The woozy, headlong guitar riffs and galloping grooves of Power—an Australian group that shares members with hardcore bands such as Gutter Gods and Kromosom—bring to mind the muscular proto-punk and throbbing psych of Hawkwind or Black Sabbath. But the cumulative character of Electric Glitter Boogie, Power’s 2015 full-length on Cool Death Records, is altogether less self-conscious and more feral than most of the many groups who have similar influences.

The Blind Shake

The Blind Shake

Photo of The Blind Shake taken by Marcus Metropolis.

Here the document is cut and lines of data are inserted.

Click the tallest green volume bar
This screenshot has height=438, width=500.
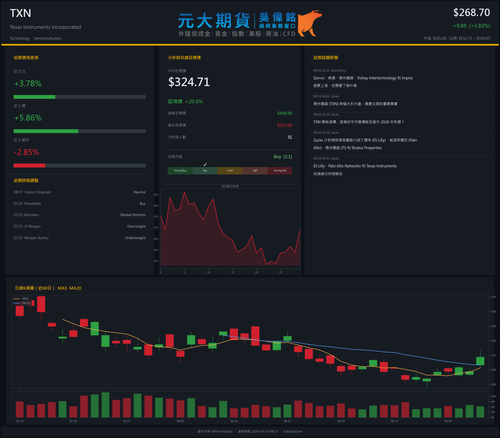pyautogui.click(x=105, y=405)
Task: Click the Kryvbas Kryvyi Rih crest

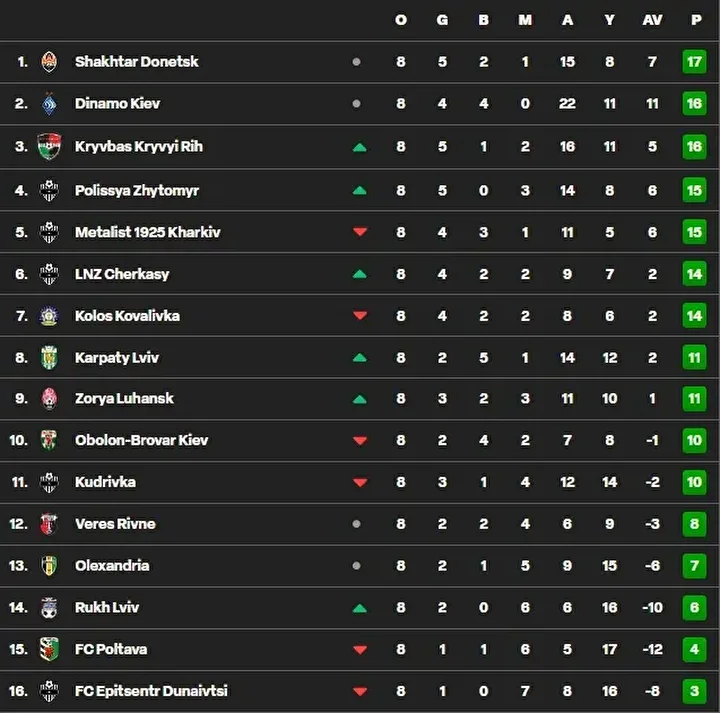Action: pyautogui.click(x=49, y=146)
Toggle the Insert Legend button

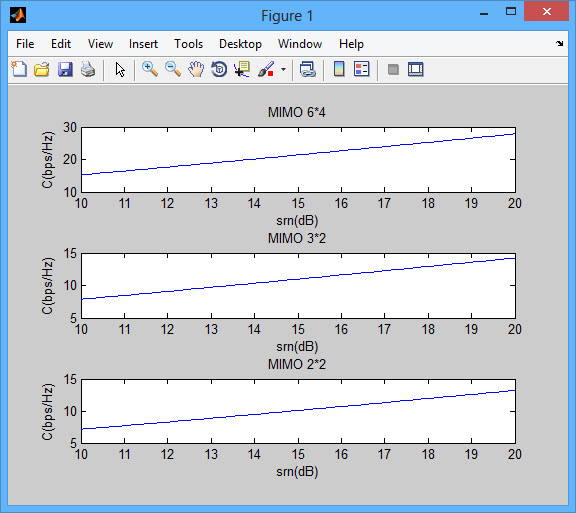click(x=361, y=69)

Led by brothers Mike and Jim Blaha, The Blind Shake are known for their athletic live performances and decade-long output of rollicking garage recordings. The Minneapolis, Minnesota group—which boasts collaborative records with the inventive guitarist Michael Yonkers and Rocket From the Crypt’s Swami John Reis—is well-represented by a mightily combustible concert recording released last year on Castle Face (a label run in part by the bandleader of frequent tourmates Thee Oh Sees).

Black Lips

One of the more anticipated groups at this year’s Gonerfest, Atlanta, Georgia outfit The Black Lips acquired a reputation in the mid- to late-2000s for churlish live antics and far-flung tour routings that sometimes overshadowed their delightfully rickety, claptrap garage rock records. Let It Bloom, a catalog highlight from 2005 is, at times, barely coherent, a mess of fuzz guitar and clattering percussion that lends credence to the band’s dysfunctional lore.

Casual Burn

Casual Burn

One of the newest groups playing Gonerfest, New Orleans foursome Casual Burn self-released their cassette debut, Talk Bad, earlier this year. Vocalist Monet Maloof—who recently told Maximum Rocknroll that their lyrics, “come from a place of frustrations with expectations of femininity … [and] seem to glamorize being a waste case”—proves especially versatile: husky and gravelly on “Vacation Brain,” yet tunefully understated on “Doorways.” Overall, the eight-song release captures a similarly flexible band, one suited to blitzkrieg tempos and smoldering dirges alike. Mind the swift, jarring pivot into sample-laden din on the bridge of the aptly-titled “Neoprene Daydream,” in particular.

Bloodshot Bill

Bloodshot Bill

A Canadian enamored with Hasil Adkins and other such early rock ‘n roll outliers, Bloodshot Bill sports a coif, a hollow-body guitar, and a songbook stuffed with twisted roots tunes. “Honey Time,” a single he released earlier this year with a kindred spirit, Shannon Shaw of Shannon & the Clams, sounds like a song The Cramps forgot to cover.

Chook Race

Chook Race

One of the breezier groups booked at Gonerfest, Australia’s Chook Race plies a nimble, spritely sort of indie-pop that wouldn’t sound out of place on Slumberland Records. Still, undercutting the exultant hooks are streaks of melancholy that are expressed through dejected guitar leads and pensive verses. Gonerfest has been distinctly attuned to Australian acts of note in recent years—bruising garage and supple pop alike.

Buck Biloxi & the Fucks

Knuckle dragging and negative, Buck Biloxi & the Fucks often play songs about “the street,” apparently a site of ceaseless squabbles, insufferable people, and easily provoked acts of violence for the New Orleans trio. (The streets seem similarly significant to Hank Wood & the Hammerheads.) And the street, of course, is practically unavoidable. Hence, Buck Biloxi & the Fucks released three albums in two years. Inspiration abounds.